**Your objective**.
Report every line of the records below that includes the string "computer".

[Collected data]
Start of Block

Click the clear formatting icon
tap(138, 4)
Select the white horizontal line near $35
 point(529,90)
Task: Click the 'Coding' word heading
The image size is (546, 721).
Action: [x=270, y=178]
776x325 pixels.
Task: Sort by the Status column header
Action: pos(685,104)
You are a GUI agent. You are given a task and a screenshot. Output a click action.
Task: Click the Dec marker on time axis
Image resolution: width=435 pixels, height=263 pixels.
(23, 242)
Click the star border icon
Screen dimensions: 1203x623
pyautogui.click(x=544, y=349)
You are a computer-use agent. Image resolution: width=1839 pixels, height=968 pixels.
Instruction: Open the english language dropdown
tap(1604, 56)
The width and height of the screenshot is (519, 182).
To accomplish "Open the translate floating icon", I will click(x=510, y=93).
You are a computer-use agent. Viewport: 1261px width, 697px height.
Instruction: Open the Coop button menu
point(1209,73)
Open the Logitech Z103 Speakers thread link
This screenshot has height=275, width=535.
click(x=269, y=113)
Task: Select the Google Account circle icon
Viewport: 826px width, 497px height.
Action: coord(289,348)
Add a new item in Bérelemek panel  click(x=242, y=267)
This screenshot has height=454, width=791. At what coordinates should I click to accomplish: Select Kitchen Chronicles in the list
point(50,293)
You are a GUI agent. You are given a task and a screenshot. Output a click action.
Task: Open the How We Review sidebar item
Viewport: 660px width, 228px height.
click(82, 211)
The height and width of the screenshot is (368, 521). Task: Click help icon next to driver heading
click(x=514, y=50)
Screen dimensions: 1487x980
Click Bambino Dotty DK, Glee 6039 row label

End of Block

**Exercise result**.
You are a computer-use agent. Image resolution: width=1839 pixels, height=968 pixels.
You are a computer-use agent. Viewport: 1261px width, 697px height.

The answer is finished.